DATA RECORDS:
** begin **

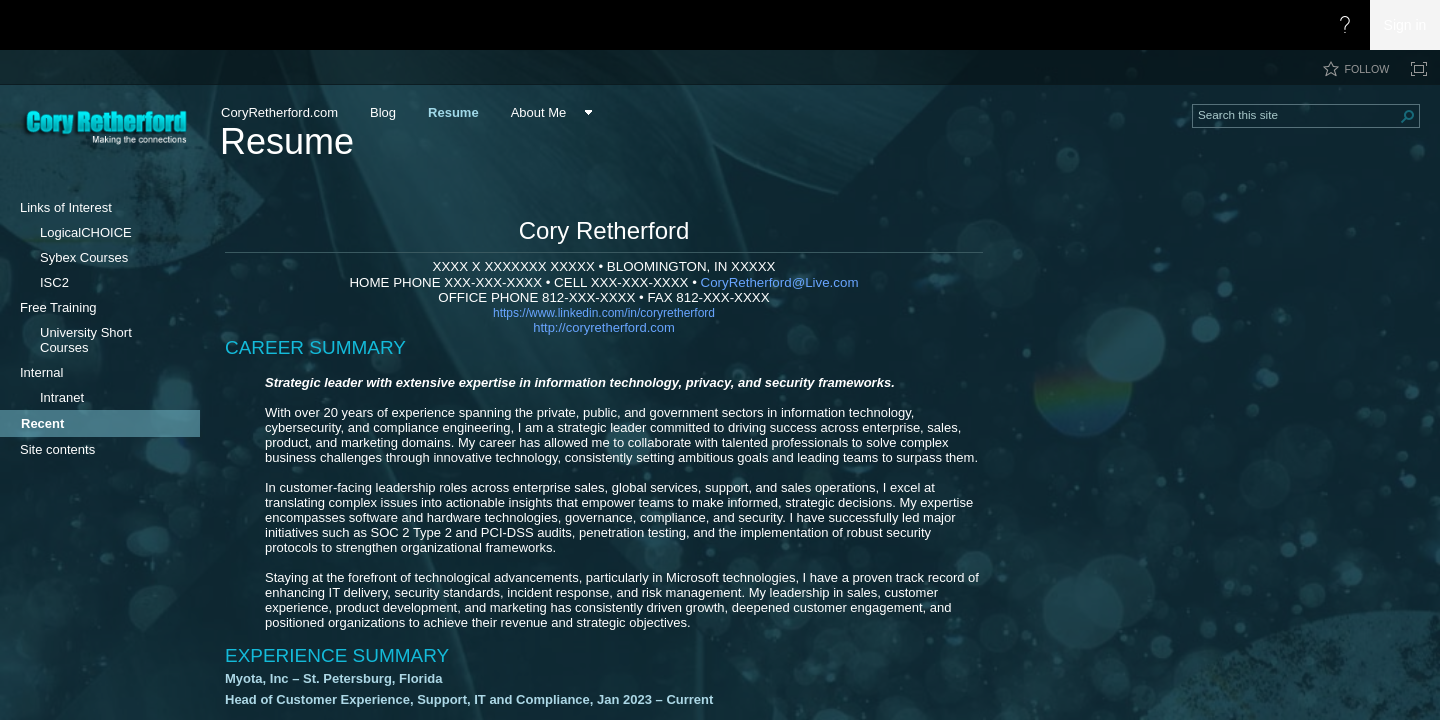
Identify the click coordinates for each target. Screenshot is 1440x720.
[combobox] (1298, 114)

** end **
** begin **

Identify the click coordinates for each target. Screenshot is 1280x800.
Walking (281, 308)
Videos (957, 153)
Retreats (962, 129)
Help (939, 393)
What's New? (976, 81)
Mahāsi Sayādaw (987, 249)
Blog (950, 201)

** end **

Render the listing from the line containing "Screenshot is 1440x720." through the line containing "[combobox] (1298, 114)" as a JSON list of strings, one string per line, with any blank lines left out.

[
  "Identify the click coordinates for each target. Screenshot is 1440x720.",
  "[combobox] (1298, 114)"
]